As práticas neocorporativistas, diziam eles, criavam sérias deformações “microeconômicas” ao promover, deliberadamente, intervenções no sistema de preços, nas taxas de câmbio, nos juros e nas tarifas. Com o objetivo de induzir a expansão de setores escolhidos ou de proteger segmentos empresariais ameaçados pela concorrência, os governos distorciam o sistema de preços e, assim, bloqueavam os mercados em sua nobre e insubstituível função de produzir informações para os agentes econômicos.
Tais violações das regras de ouro dos mercados competitivos culminavam na disseminação da ineficiência e na multiplicação dos grupos “predadores de renda”, que se encastelavam nos espaços criados pela prodigalidade financeira do Estado.
Para acrescentar ofensa à injúria, os mercados de trabalho, castigados pela rigidez nominal dos salários e por regras políticas hostis ao seu bom funcionamento – como a do salário mínimo –, não podem mais exprimir o preço de equilíbrio desse fator de produção, por meio da interação desembaraçada das forças da oferta e da demanda.
Em matéria financeira, a teoria dos “mercados eficientes” pretendia ensinar que todas as informações relevantes sobre os “fundamentais” da economia estão disponíveis em cada momento para todos os participantes dos mercados que avaliam os títulos de dívida e os direitos de propriedade.
A ação racional dos agentes, diante das informações existentes, seria capaz de orientar a melhor distribuição possível dos recursos entre os diferentes ativos. Essa teoria procurava afirmar que, em condições competitivas, não podem existir estratégias “ganhadoras” capazes de propiciar resultados acima da média.
Na última semana, em meio a mais uma hemoptise dos mercados infectados, o consultor Rod Arnott arengava para uma platéia de 200 acadêmicos, gente da área financeira. Perguntou aos ouvintes se acreditavam na Hipótese dos Mercados Eficientes. Ninguém levantou o braço. Em seguida, indagou qual deles utilizava a desditosa hipótese em seus artigos, assumindo que ela seja verdadeira. Quase todos levantaram as mãos.

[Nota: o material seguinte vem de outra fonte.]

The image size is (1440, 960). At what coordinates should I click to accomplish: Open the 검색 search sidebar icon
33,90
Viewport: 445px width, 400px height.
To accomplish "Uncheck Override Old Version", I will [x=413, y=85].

Nos idos de 1994, Matt Ridley, conhecido zoólogo e economista diletante, autor de vários ensaios científicos, proclamou, em uma de suas inúmeras catilinárias contra o Estado: “A pouco conhecida Nona Lei da Termodinâmica ensina que quanto mais um grupo se apropria do dinheiro do contribuinte, mais ele demanda e mais ele reclama”. Bravo!

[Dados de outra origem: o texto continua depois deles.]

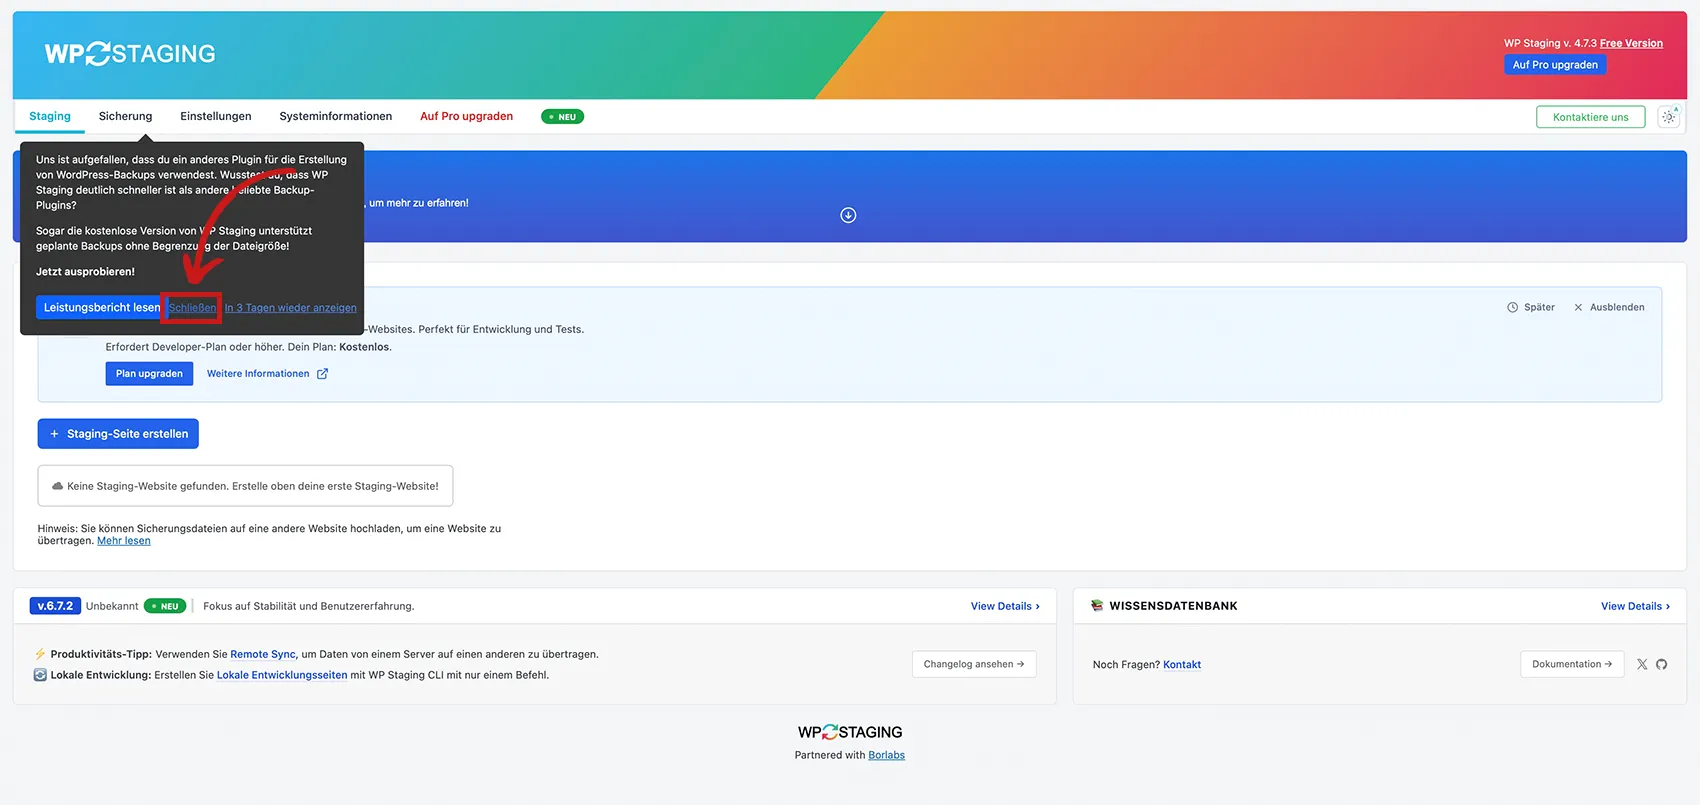Image resolution: width=1700 pixels, height=805 pixels.
Task: Expand changelog View Details chevron
Action: coord(1037,606)
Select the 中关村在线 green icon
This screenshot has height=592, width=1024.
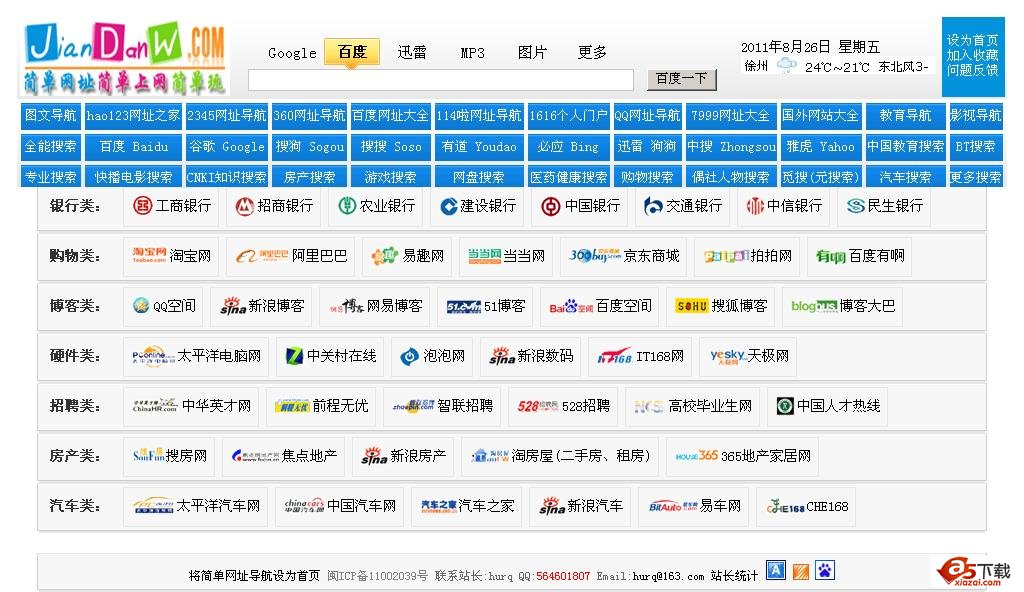tap(294, 355)
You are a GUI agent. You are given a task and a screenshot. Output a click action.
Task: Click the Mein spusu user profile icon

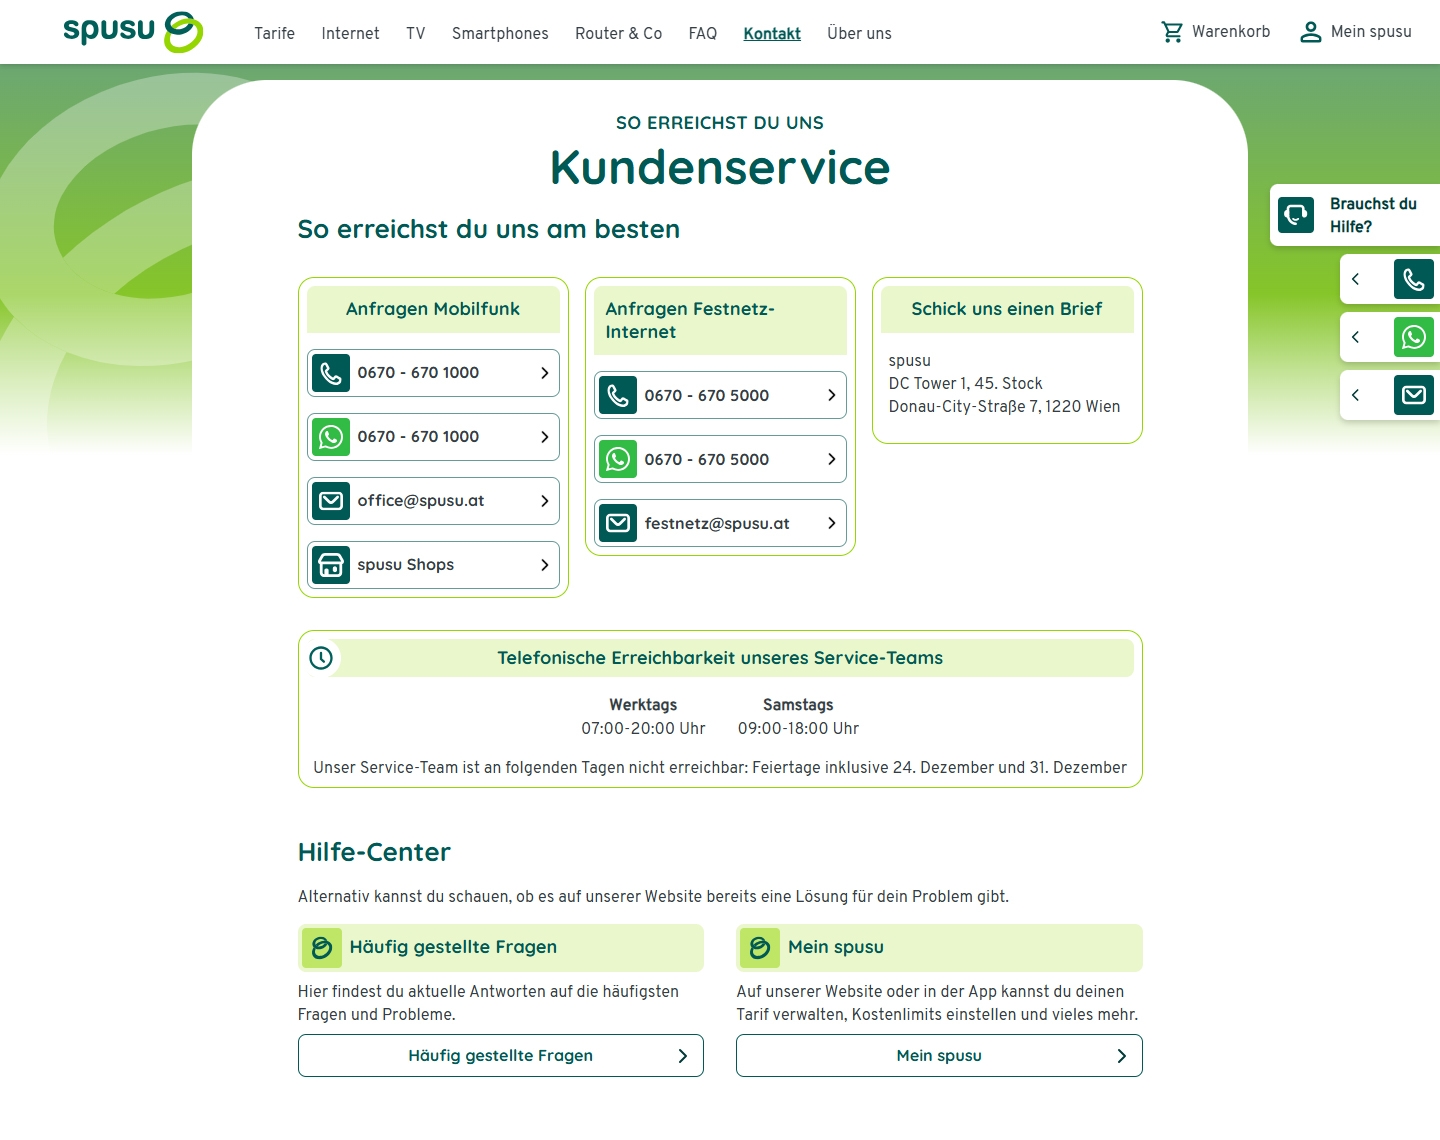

Sucessor do pai como presidente do Northern Rock, Ridley foi dispensado da função em outubro de 2007, quando o banco declarou-se insolvente, afogado em empréstimos podres. O governo inglês injetou 16 bilhões de libras nos cofres do Northern e, logo depois, viu-se obrigado a estatizar o falecido.

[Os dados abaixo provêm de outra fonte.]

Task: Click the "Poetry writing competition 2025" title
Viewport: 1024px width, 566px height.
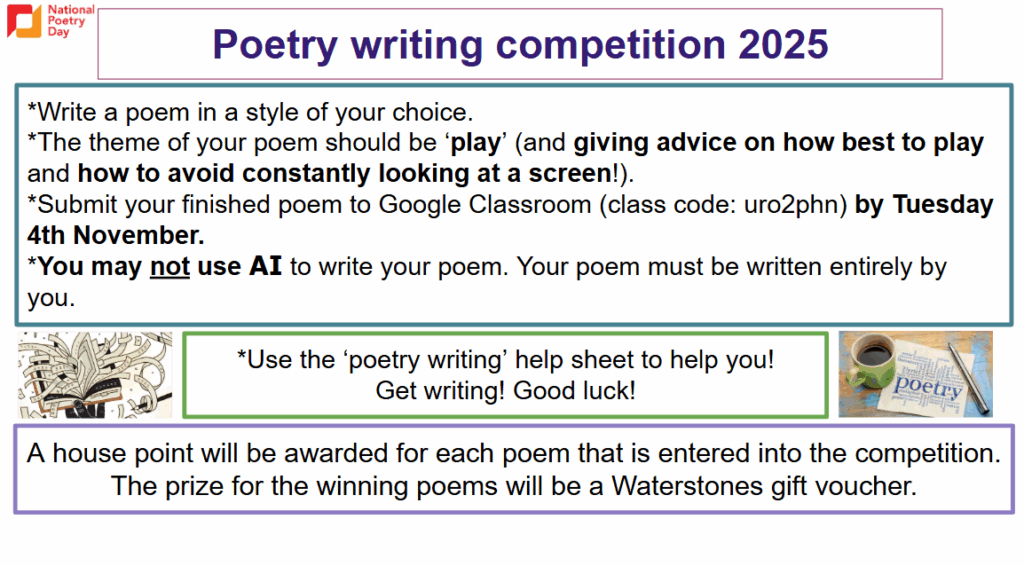Action: (520, 44)
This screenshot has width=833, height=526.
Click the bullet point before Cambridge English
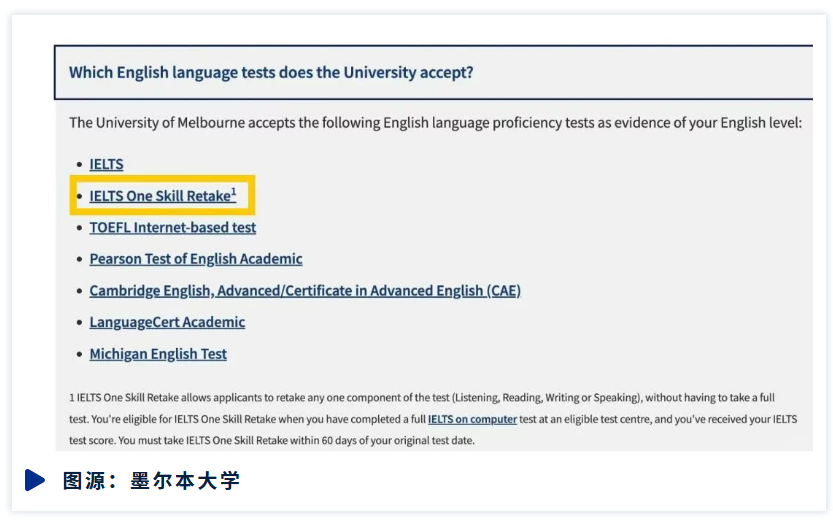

A revista The Economist rezou o epitáfio do ex-banqueiro Ridley: “Ele seguiu um modelo agressivo de negócios, cruzou os dedos e apostou que a liquidez estaria sempre ali”.
Quando o negócio foi à garra, seu colega de estudos na universidade, o celebrado George Monbiot, não deixou barato: “O libertário foi obrigado a recorrer ao abominável Estado”. Fontes bem informadas atestam que Ridley passou a concentrar suas energias no estudo de animais mais previsíveis do que os enigmáticos mercados superalavancados das “securities” e dos derivativos.
Tal como a Hipótese dos Mercados Eficientes, a ideologia neoliberal estrebucha, alvejada por sua própria fuzilaria. Os tiros ricocheteiam na realidade da finança desregulada. Conservadores e progressistas clamam pela imposição de regras para conter os desvarios dos mercados. As crises financeiras multiplicam-se desde os anos 80. Se a freqüência dos episódios compromete o prestígio dos curandeiros dos mercados desimpedidos, ainda não abalroou o poder dos patrões da finança e de seus aliados nos bancos centrais. É cedo para programar as exéquias do neoliberalismo.